▶ [Supplied passage]:
>>>

In the sediments of the western part of the sea (station 83-10, depth 77.2 m), Paralia sulcata predominated (38.8%), Melosira arctica subdominated (15.3%), and the marine planktonic species Thalassiosira antarctica (8%) and Chaetoceros spp. (12%) and the brackish-water species Thalassiosira hyperborea (8%) and Navicula peregrina (6.5%) were abundant. Single extinct Pyxilla gracilis and Eupyxidicula spp. and freshwater Stauroneis gracilis were also detected.
In the sediments of the zone of influence of the Indigirka River runoff (station 83-2, depth 15 m; station 83-3, depth 14 m), the diatom assemblages were dominated by Melosira arctica (59–94%), Thalassiosira hyperborean and especially T. hyperborea var. pelagica (2–16%), and the brackish, benthic Navicula peregrina (4%). The freshwater Pinnularia brevicostata, P. major, P. stomatophora, P. borealis, P. neorabenhorstii, and others constituted 5% of the total assemblage.
The sediments of the ESS north of the Indigirka River mouths were dominated by the brackish-water planktonic species Thalassiosira hyperborea (18–78%) (stations 77-36–77-40, 77-42, 77-45, 83-35, and 83-36) (Astakhov et al. 2022) and Melosira arctica (36–94%) (stations 83-2, 83-3, and 83-37–83-39) and subdominated by the benthic species Navicula peregrina (10.5–57.3%) (Fig. 5b) as well as the marine planktonic Chaetoceros spp. (12–69.3%) (Fig. 6b) occurring mainly as resting spores. The latter predominates in the plankton to the north of the Indigirka River region (Sukhanova et al. 2021) and in those of all Arctic seas in general (Gogorev and Samsonov 2016). The abundances of the cryophiles Fossulaphycus arcticus, Fragilariopsis oceanica, F. cylindrus, and F. reginae-jahniae were high (7.3–13.0%) (stations 77-34, 77-36, and 77-40) (Fig. 6a) as were those of Paralia sulcata (stations 77-45 and 77-36).

<<<

▶ [Assignment]:
Answer these questions using the passage on sediment diatoms.
(a) What percentage of the assemblage did Paralia sulcata make up at station 83-10?
(b) In the zone of influence of the Indigirka River runoff, what share of the total assemblage did the freshwater Pinnularia species and others make up?
(c) North of the Indigirka River mouths, in what form did Chaetoceros spp. mainly occur?
You can do this work without the entries.

▶ [Stored items from a collection]:
>>>

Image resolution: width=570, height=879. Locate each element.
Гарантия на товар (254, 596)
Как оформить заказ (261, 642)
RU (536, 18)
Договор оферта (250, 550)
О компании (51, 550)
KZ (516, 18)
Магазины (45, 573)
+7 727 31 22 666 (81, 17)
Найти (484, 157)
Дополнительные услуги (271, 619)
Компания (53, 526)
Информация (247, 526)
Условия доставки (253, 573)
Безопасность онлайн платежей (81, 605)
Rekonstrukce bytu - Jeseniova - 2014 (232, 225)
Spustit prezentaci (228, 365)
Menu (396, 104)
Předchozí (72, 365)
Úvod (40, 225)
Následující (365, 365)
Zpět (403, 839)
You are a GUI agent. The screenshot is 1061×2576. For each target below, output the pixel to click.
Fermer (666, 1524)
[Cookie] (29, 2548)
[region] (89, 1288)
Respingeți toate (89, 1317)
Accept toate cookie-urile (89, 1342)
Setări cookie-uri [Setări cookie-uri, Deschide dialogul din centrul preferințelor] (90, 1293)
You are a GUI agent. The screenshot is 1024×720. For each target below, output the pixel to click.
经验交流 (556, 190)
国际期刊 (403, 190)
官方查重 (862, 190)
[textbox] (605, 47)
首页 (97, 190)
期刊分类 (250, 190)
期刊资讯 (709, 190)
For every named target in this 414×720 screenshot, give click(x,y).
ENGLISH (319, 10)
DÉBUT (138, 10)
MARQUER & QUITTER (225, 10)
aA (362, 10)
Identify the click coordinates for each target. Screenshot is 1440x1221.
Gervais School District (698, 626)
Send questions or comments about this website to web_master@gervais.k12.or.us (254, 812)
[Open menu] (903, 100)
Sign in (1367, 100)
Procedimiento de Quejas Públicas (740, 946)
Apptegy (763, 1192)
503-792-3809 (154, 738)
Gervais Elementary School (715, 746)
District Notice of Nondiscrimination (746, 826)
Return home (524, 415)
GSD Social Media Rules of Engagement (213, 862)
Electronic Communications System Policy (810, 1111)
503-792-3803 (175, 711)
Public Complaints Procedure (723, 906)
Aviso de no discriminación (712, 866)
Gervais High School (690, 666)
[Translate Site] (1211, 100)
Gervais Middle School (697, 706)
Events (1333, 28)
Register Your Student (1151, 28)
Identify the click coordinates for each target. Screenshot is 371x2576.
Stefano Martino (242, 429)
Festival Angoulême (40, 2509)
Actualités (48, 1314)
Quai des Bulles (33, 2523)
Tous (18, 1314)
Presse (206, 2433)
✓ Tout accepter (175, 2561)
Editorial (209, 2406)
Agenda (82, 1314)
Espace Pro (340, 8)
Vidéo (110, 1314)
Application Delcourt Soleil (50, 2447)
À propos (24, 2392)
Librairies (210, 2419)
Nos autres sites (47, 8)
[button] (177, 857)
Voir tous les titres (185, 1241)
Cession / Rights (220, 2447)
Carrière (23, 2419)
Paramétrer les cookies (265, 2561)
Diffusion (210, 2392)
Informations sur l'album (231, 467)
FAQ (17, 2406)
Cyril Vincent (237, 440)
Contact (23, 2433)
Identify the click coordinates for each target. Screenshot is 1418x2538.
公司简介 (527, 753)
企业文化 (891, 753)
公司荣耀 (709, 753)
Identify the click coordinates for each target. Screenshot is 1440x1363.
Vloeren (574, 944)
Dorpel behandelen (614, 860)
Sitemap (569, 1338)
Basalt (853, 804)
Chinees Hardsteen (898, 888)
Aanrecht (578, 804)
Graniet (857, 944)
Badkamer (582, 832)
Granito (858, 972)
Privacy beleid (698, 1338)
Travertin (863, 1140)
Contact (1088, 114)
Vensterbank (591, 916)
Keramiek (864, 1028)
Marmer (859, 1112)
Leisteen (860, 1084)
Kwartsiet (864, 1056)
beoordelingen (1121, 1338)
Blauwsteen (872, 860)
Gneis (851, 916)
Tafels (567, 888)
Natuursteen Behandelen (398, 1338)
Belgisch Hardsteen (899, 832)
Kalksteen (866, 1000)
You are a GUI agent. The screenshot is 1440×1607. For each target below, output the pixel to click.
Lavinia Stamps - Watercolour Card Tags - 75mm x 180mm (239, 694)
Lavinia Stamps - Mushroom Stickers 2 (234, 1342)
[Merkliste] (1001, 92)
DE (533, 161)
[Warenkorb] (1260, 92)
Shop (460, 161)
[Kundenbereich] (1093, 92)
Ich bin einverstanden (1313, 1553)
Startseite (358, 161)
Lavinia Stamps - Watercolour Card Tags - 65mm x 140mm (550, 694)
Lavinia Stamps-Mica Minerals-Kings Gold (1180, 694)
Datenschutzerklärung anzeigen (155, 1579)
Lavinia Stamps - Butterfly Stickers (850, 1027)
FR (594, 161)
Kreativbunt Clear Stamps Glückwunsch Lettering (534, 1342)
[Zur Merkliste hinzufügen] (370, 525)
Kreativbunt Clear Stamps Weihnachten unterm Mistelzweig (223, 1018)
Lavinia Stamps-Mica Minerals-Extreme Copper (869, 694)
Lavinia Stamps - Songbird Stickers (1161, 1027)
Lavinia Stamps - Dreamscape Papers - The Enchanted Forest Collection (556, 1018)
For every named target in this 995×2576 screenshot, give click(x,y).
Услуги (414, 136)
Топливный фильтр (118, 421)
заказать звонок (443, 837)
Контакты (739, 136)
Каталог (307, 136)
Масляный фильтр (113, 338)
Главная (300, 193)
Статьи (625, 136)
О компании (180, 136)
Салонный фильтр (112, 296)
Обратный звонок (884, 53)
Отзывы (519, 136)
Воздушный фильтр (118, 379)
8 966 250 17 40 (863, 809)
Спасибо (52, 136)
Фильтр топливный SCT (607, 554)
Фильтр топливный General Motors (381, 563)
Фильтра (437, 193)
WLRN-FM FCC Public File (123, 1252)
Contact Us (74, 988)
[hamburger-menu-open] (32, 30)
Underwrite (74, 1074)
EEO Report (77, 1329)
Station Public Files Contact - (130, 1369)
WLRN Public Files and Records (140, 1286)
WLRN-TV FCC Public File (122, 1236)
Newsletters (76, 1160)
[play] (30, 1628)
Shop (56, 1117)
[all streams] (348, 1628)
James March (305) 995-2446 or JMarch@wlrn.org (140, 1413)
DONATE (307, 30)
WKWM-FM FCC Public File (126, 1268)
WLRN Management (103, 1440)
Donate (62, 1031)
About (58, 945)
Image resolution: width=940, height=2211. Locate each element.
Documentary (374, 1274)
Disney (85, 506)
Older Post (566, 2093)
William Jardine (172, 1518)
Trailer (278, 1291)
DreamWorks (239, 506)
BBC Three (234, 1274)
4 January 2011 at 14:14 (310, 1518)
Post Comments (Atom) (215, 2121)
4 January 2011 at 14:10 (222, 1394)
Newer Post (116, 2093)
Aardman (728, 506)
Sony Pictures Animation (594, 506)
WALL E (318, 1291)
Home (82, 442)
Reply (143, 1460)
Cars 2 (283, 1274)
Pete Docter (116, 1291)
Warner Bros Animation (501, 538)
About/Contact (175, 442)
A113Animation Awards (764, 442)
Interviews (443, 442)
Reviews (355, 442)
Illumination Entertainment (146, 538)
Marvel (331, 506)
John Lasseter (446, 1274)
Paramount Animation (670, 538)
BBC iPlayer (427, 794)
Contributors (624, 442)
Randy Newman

<<<

▶ [Written response]:
(a) 38.8%
(b) 5%
(c) As resting spores